- Complete a chi-square test of independence
- Write the conclusion of a chi-square test of independence in context of the problem
The difference between the chi-square test of homogeneity and the chi-square test of independence is subtle. They differ primarily in study design.
- In the test of independence, we select individuals at random from a population and record data for two categorical variables. The null hypothesis says that the variables are independent.
- In the test of homogeneity, we select random samples from each subgroup or population separately and collect data on a single categorical variable. The null hypothesis says that the distribution of the categorical variable is the same for each subgroup or population.
Let’s take a closer look at it through an example!
The Pew Research Center[1] is a non-partisan fact tank that conducts polls and social science research. One survey that they conduct periodically is called the Core Trends Survey, which measures variables of a wide variety for a representative sample of American adults, including demographic information and information on Internet and social media use.
Two of the variables included in the survey are Education level and Income level.
The observed counts from the 2019 Core Trends Survey for these two variables are displayed in the following two-way table[2]. We’ve seen two-way tables (also called contingency tables) before in a couple of contexts. Previously, we saw contingency tables that displayed values for one categorical variable for samples from multiple populations. In this situation, the two-way table classifies counts for a sample of individuals from one population on two categorical variables.
| Income level | |||||
| <$30,000 | $30,000–$74,999 | $75,000 and up | Total | ||
| Education level | Post-Grad Degree | 2 | 8 | 46 | 56 |
| College Degree | 39 | 113 | 202 | 354 | |
| Some College | 131 | 138 | 120 | 389 | |
| HS Grad | 175 | 129 | 65 | 369 | |
| No HS Degree | 78 | 32 | 8 | 118 | |
| Total | 425 | 420 | 441 | 1,286 |
Since we have two categorical variables measured for the same sample of individuals, the natural question to ask is, “Are these two variables independent?” In other words, “Is income level independent of education level?” We address this question using the chi-square test of independence.

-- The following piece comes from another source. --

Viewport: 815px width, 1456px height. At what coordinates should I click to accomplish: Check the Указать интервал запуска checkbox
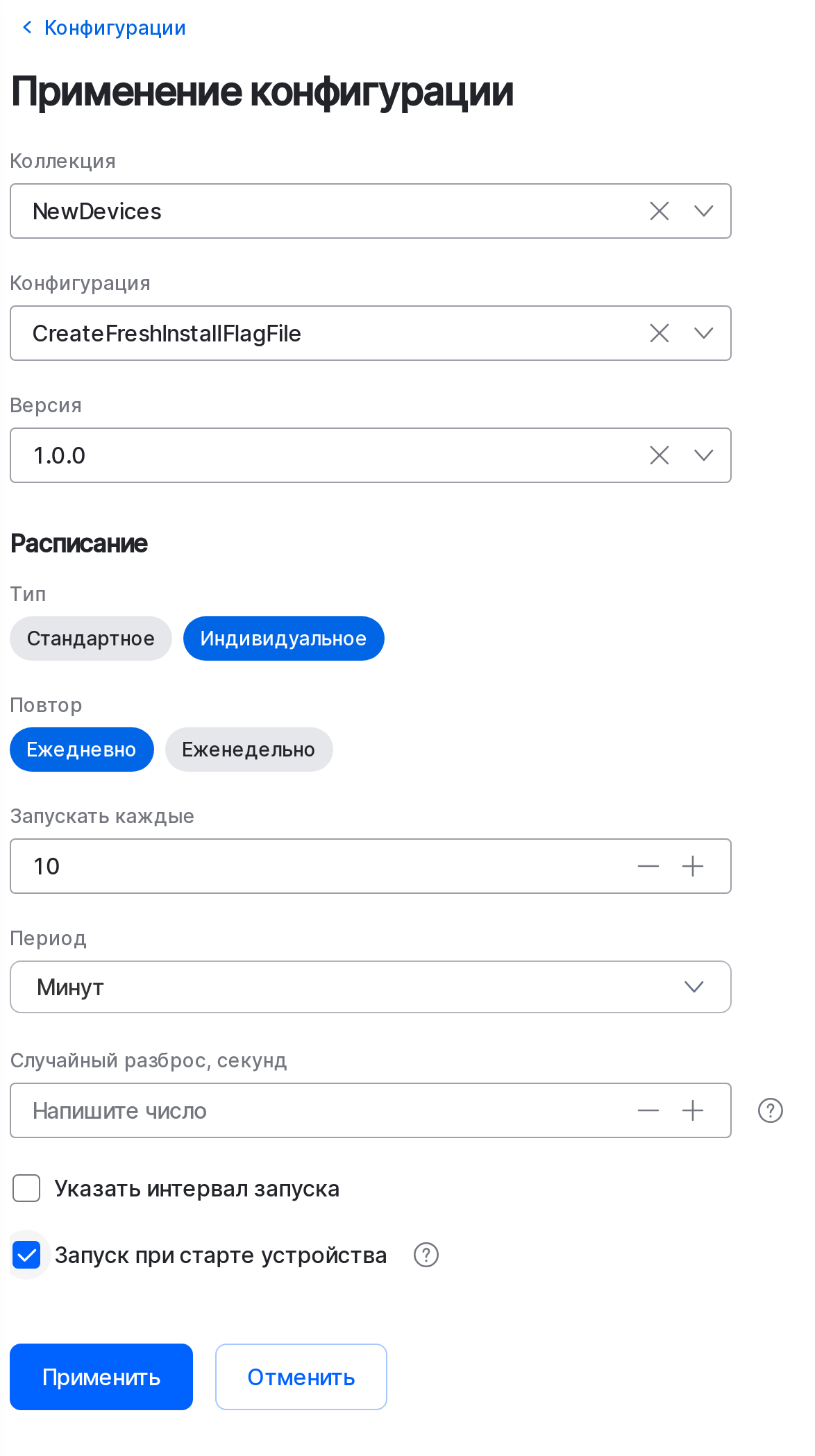pyautogui.click(x=26, y=1188)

If the two variables, Income level and Education level, are independent, knowing one’s education level should not change the probability that they will have a particular income level, so the distribution of Income level should be the same for every education level. Similarly, the distribution of Education level should be the same for every income level.
This should be feeling fairly reminiscent of the chi-square test of homogeneity, but it is different in a couple of important ways. The homogeneity test considered one categorical variable measured for samples from different populations and asked whether the distribution of that one variable was the same among the populations. In this case, we have one sample from one population of individuals for which two categorical variables are measured, and we’re asking whether those two variables are independent.